Give as a numbered list every line from the one containing "How do I perform: Sort" down to the last line, with blank lines excluded and the pictures omitted.

[Rows of pointing data]
────

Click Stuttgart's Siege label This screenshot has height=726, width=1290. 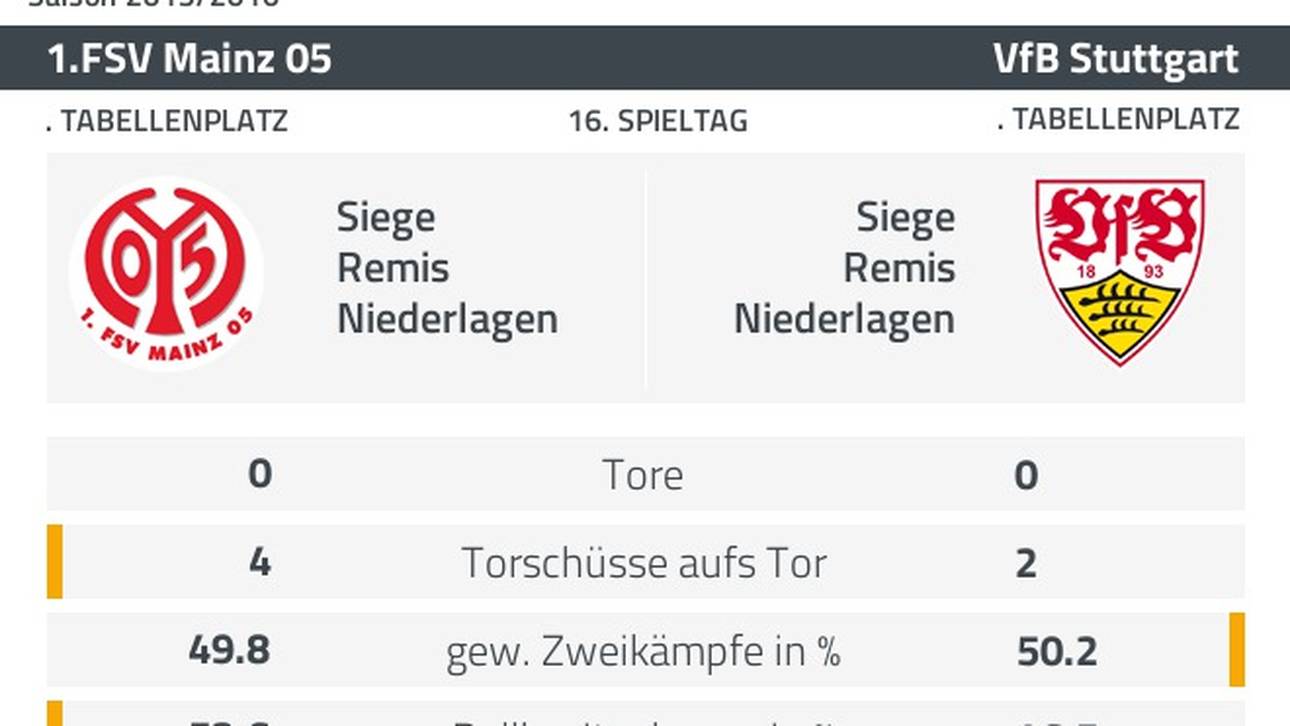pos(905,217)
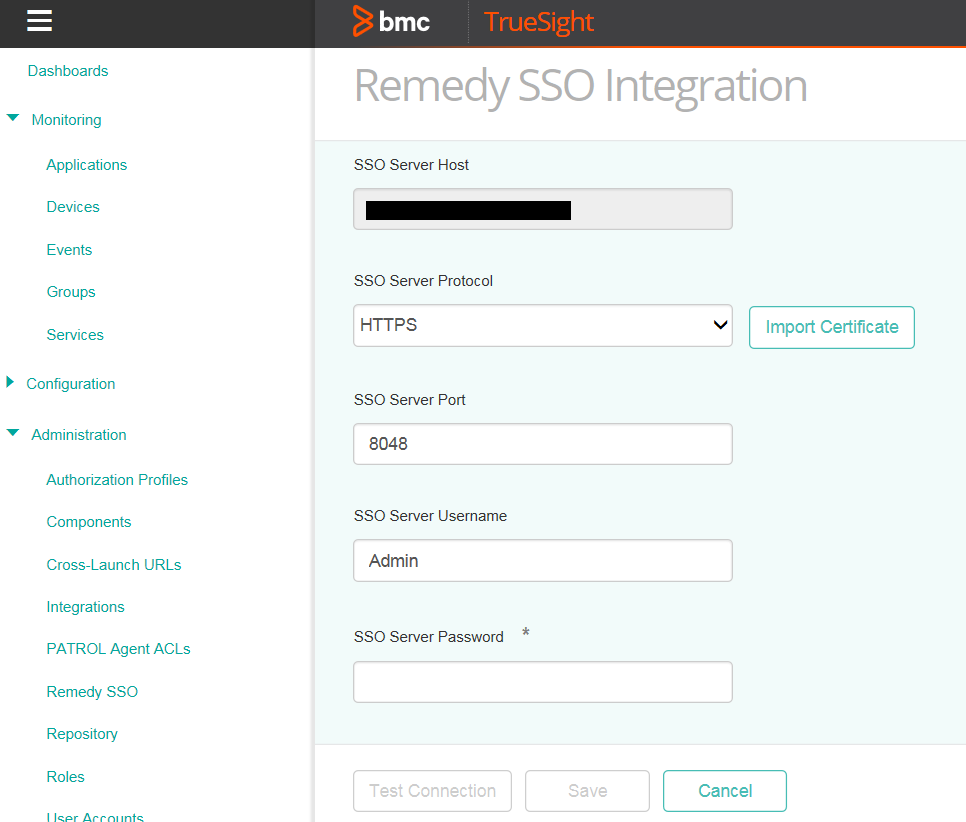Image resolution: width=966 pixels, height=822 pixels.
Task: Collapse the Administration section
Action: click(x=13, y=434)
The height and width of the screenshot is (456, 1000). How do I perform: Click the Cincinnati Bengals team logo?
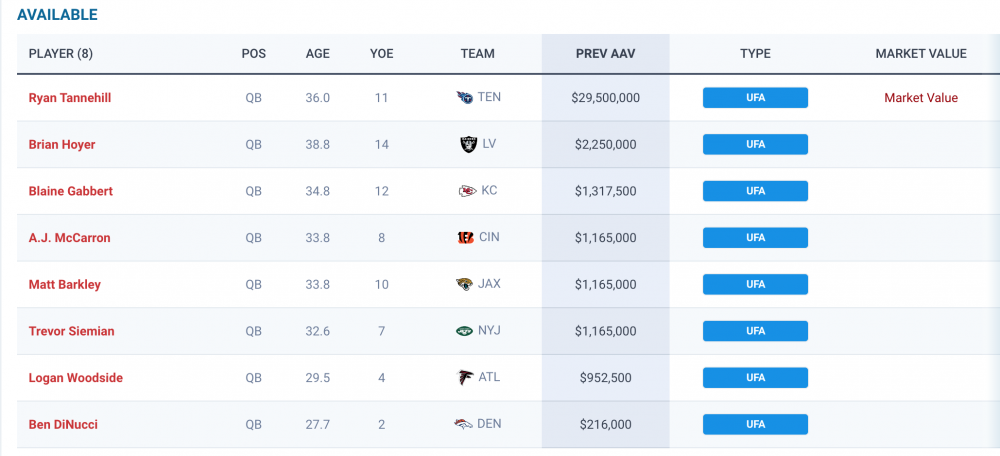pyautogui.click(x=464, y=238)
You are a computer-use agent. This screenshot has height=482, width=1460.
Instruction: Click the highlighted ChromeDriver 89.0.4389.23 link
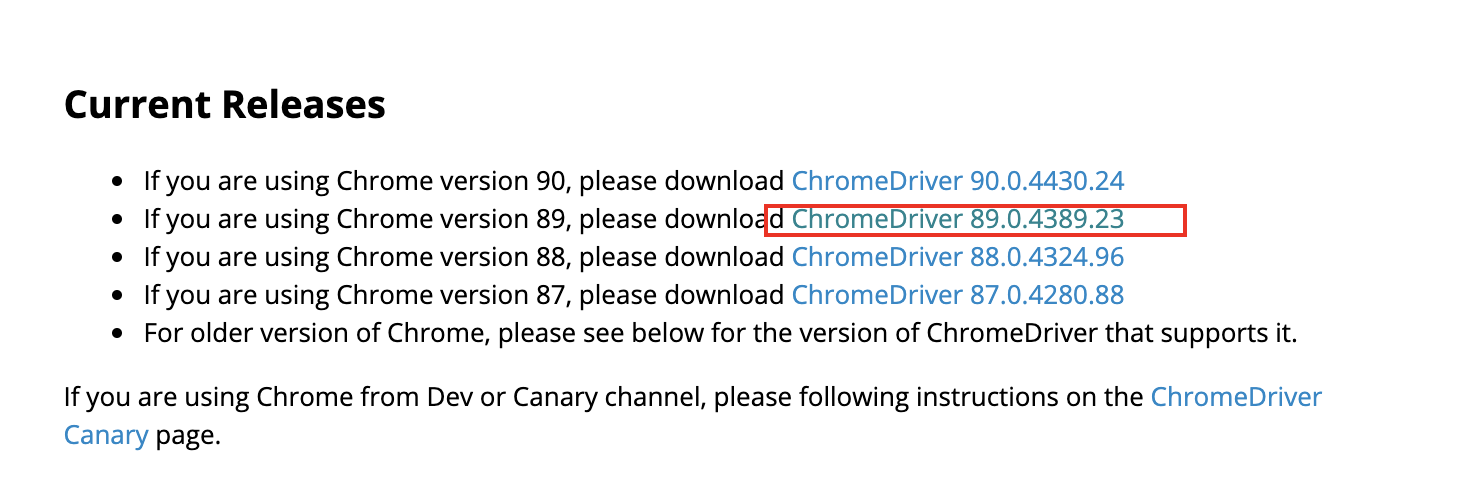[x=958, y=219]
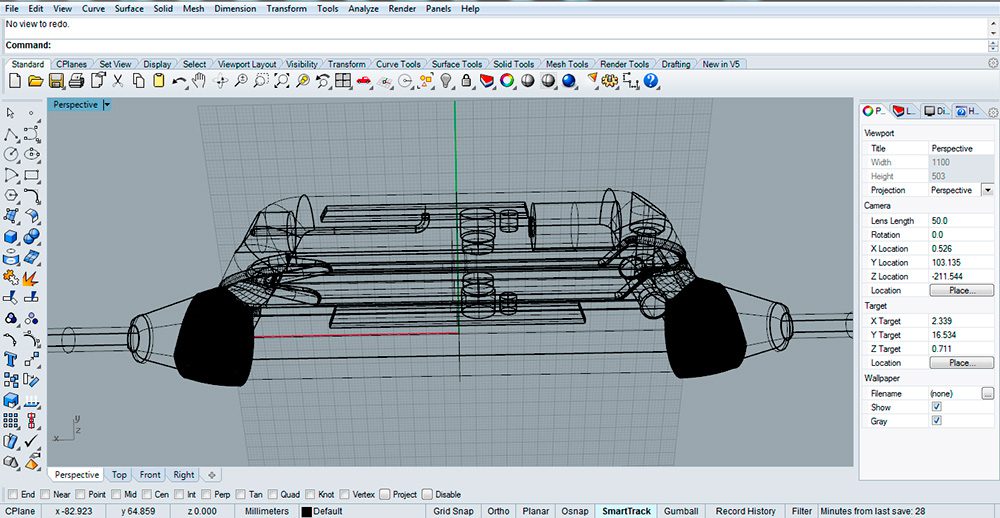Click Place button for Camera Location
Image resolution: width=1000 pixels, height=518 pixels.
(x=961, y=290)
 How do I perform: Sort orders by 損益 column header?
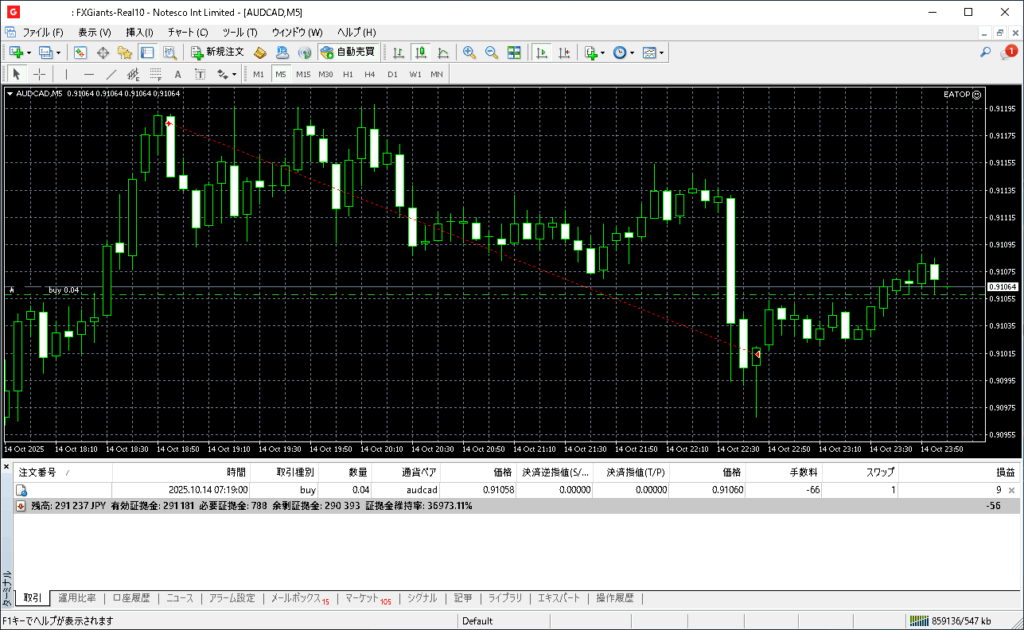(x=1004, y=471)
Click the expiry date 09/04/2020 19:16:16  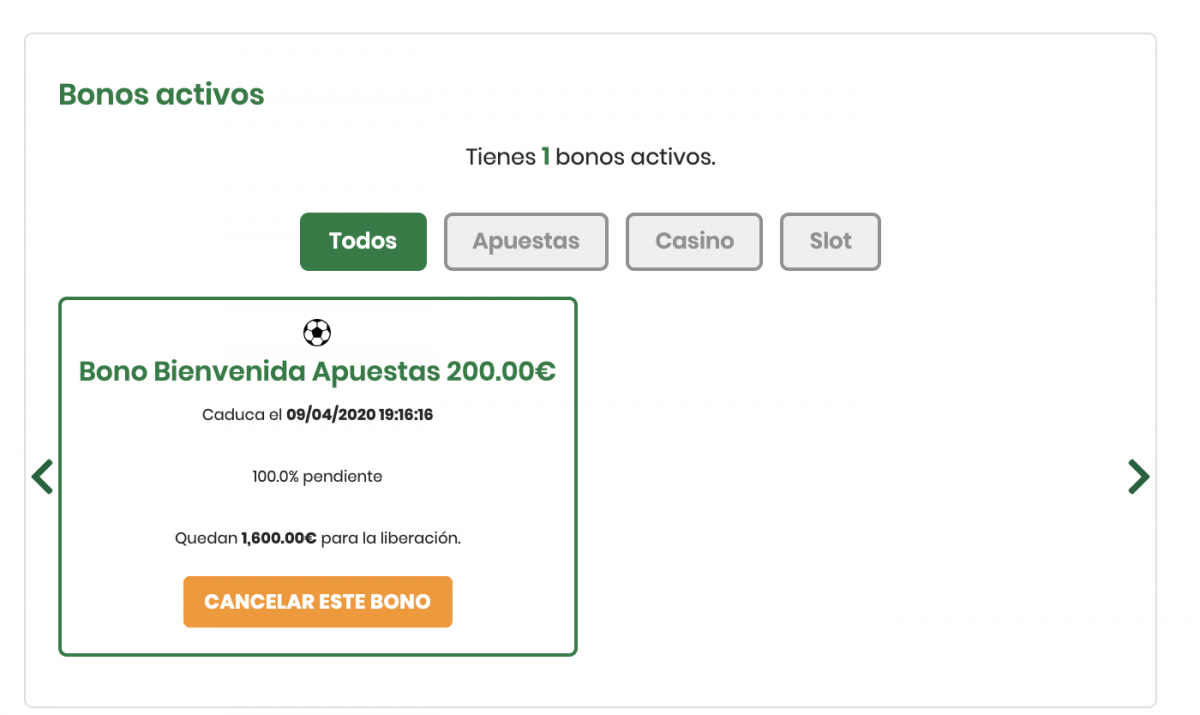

────

● **Result of this exercise**:
1.  How do I perform: Sort orders by 損益 column header?
2. (x=1004, y=471)
3. Click the expiry date 09/04/2020 19:16:16  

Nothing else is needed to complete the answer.